▶ [Data for review]:
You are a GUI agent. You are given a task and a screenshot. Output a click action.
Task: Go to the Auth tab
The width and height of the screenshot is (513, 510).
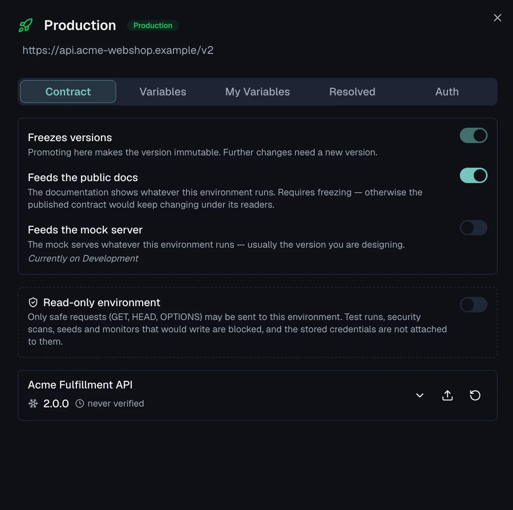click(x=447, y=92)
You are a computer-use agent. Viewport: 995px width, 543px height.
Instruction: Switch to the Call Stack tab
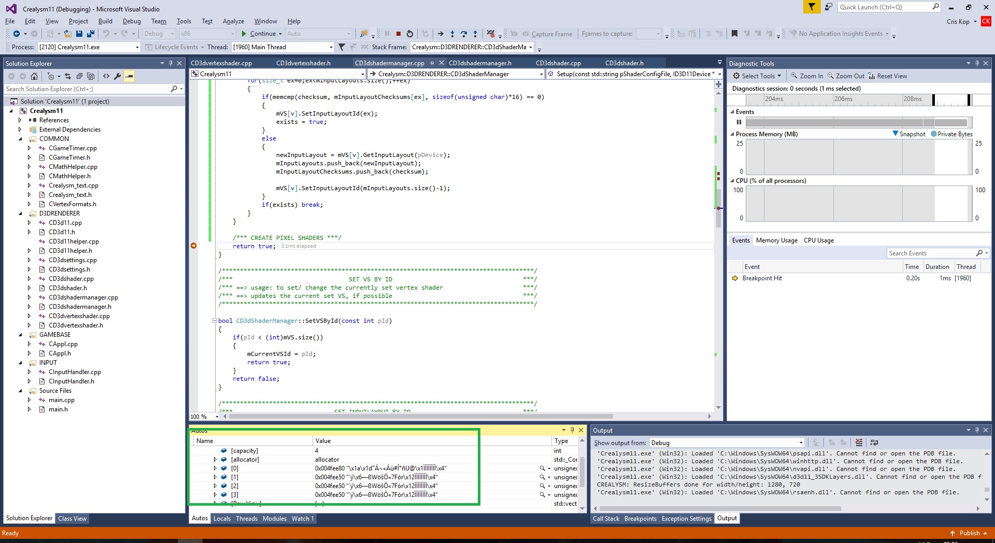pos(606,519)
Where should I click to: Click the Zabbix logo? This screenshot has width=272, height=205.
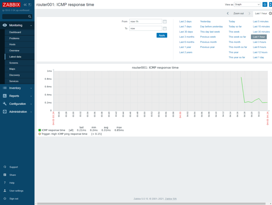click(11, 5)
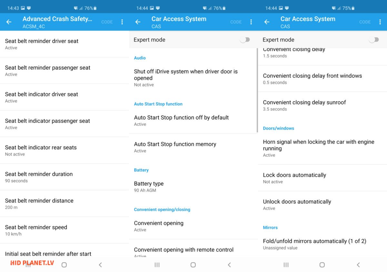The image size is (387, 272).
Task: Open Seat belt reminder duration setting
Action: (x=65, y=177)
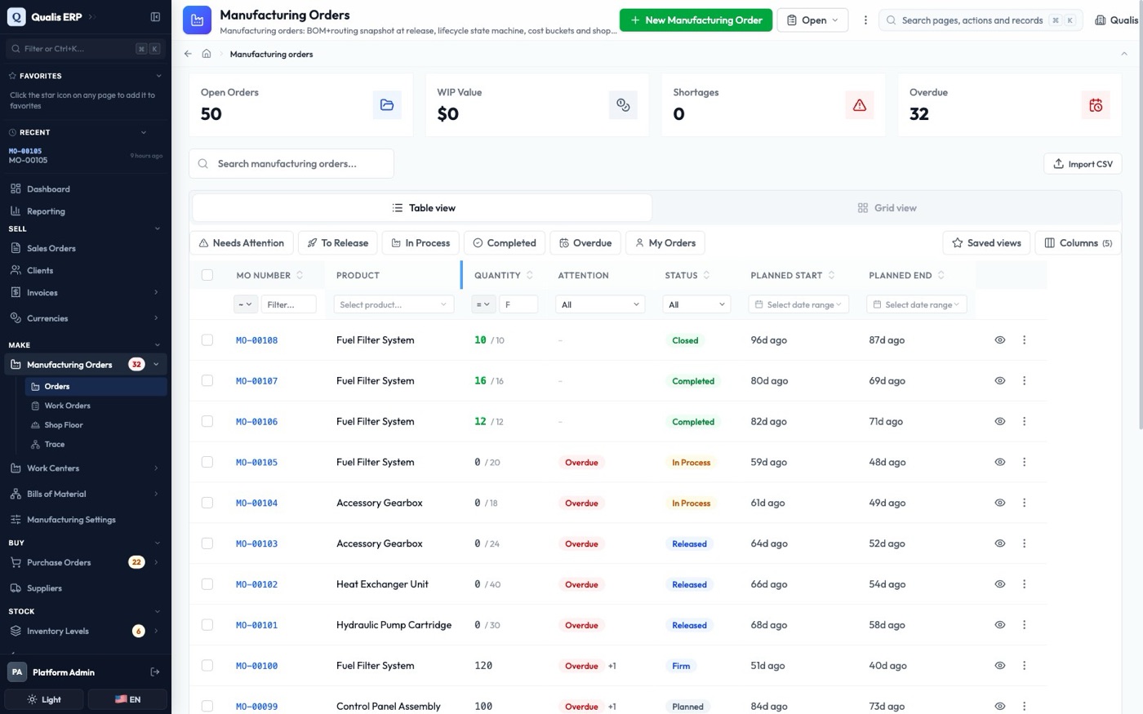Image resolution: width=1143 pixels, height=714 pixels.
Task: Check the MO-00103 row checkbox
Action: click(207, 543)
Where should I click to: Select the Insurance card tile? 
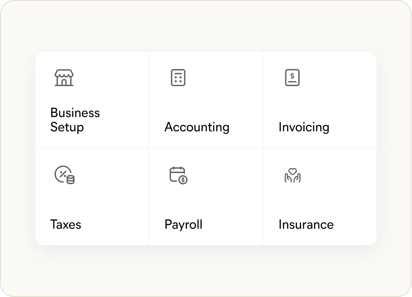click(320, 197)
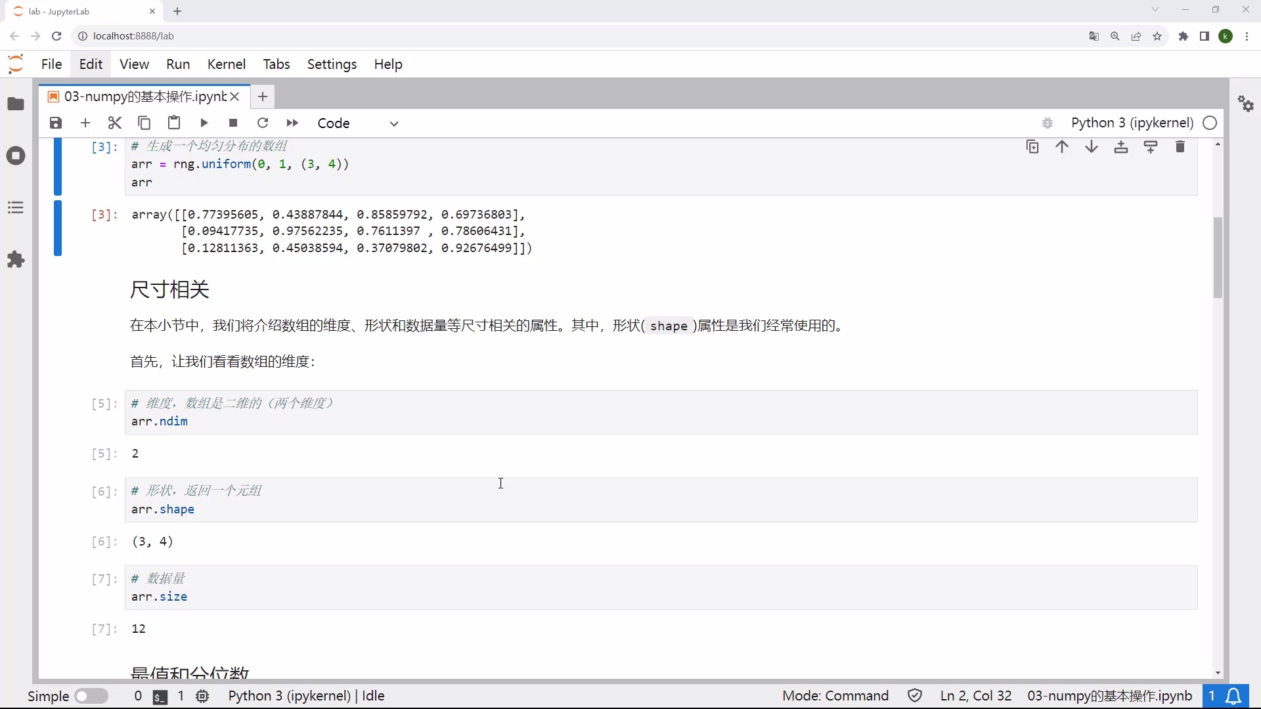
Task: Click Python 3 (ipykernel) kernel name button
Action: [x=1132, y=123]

▶ [Exercise brief]: Copy the listing above in full and exactly, but omit each picture that it holds.

▶ [The answer]:
You are a GUI agent. You are given a task and a screenshot. Output a click action.
Task: Go to the Auth tab
The width and height of the screenshot is (513, 510).
click(x=447, y=92)
You are a computer-use agent. Viewport: 995px width, 543px height.
Instruction: Switch to the Call Stack tab
pos(606,519)
Where should I click to: Click the Zabbix logo? This screenshot has width=272, height=205.
click(11, 5)
The image size is (387, 272).
Task: Open Seat belt reminder duration setting
Action: (x=65, y=177)
Image resolution: width=1143 pixels, height=714 pixels.
Task: Check the MO-00103 row checkbox
Action: click(207, 543)
Where should I click to: Select the Insurance card tile? 
click(320, 197)
Task: Click Python 3 (ipykernel) kernel name button
Action: [x=1132, y=123]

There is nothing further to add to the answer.